With SFS, two leaf switches are used in each rack for redundancy and performance. A Virtual-Link Trunking interconnect (VLTi) connects each pair of leaf switches. Every leaf switch has an L3 uplink to every spine switch. Equal-cost multi-path routing (ECMP) is leveraged to use all available bandwidth on the leaf-spine connections.
SFS uses BGP-EVPN to stretch L2 networks across the L3 leaf-spine fabric. This configuration allows for the scalability of L3 networks with the VM mobility benefits of an L2 network. For example, a VM can be migrated from one rack to another without the need to change its IP address and gateway information.
The example in this guide builds two VxRail clusters in two racks, as shown.
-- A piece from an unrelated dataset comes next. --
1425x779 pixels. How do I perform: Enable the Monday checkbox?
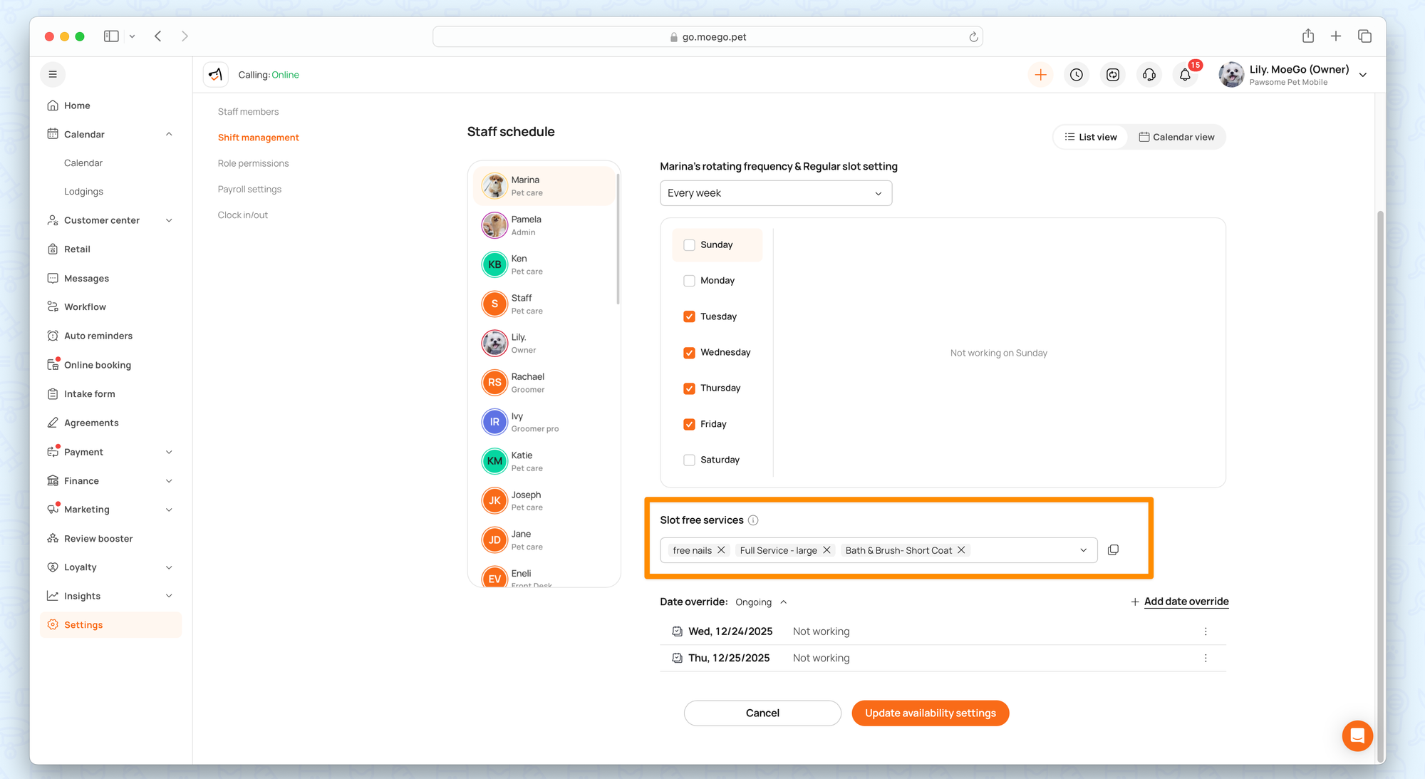point(689,281)
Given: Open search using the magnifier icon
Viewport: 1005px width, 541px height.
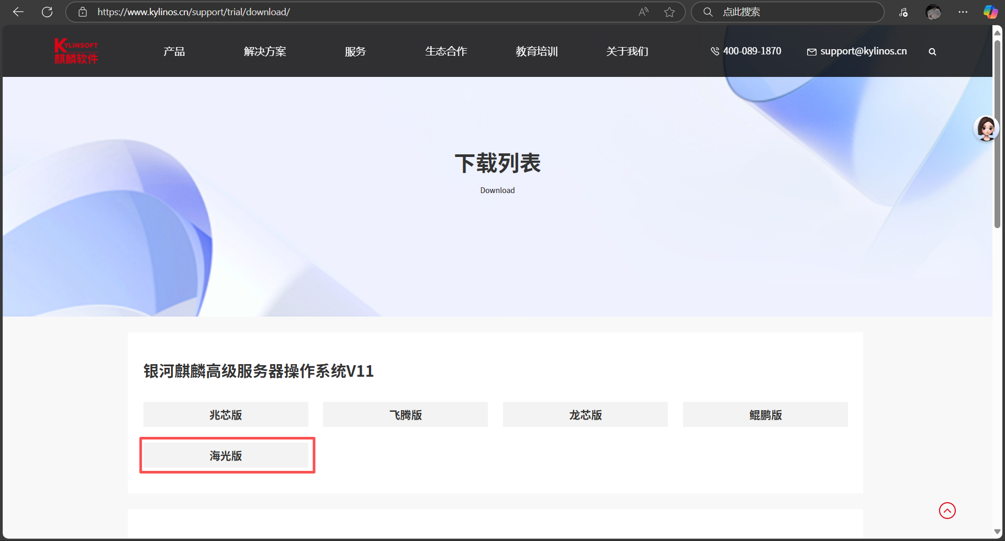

The example in this guide builds the SmartFabric with VxRail clusters shown in SmartFabric topology with connections to VxRail nodes and external network in three stages:
- The first stage is a single rack deployment. Leaf switches 1A and 1B are deployed in Rack 1 without spine switches, and a two-leaf fabric is created using SFS. The fabric is connected to the external network using either L2 or L3 uplinks. The external network is typically a preexisting network in the data center. Three VxRail nodes are connected to the two leaf switches, and a three-node VxRail cluster, Cluster1, is deployed.
- In the second stage, two spine switches are added and connected to leaf switches 1A and 1B. Leaf switches 2A and 2B are added in Rack 2 and are also connected to the spine switches. The fabric is expanded to include the two spines and two additional leafs using SFS. A fourth VxRail node is added in Rack 2 and joined to the first VxRail cluster.
- In the 3rd stage, four additional VxRail nodes are connected to the SmartFabric and deployed as a second VxRail Cluster.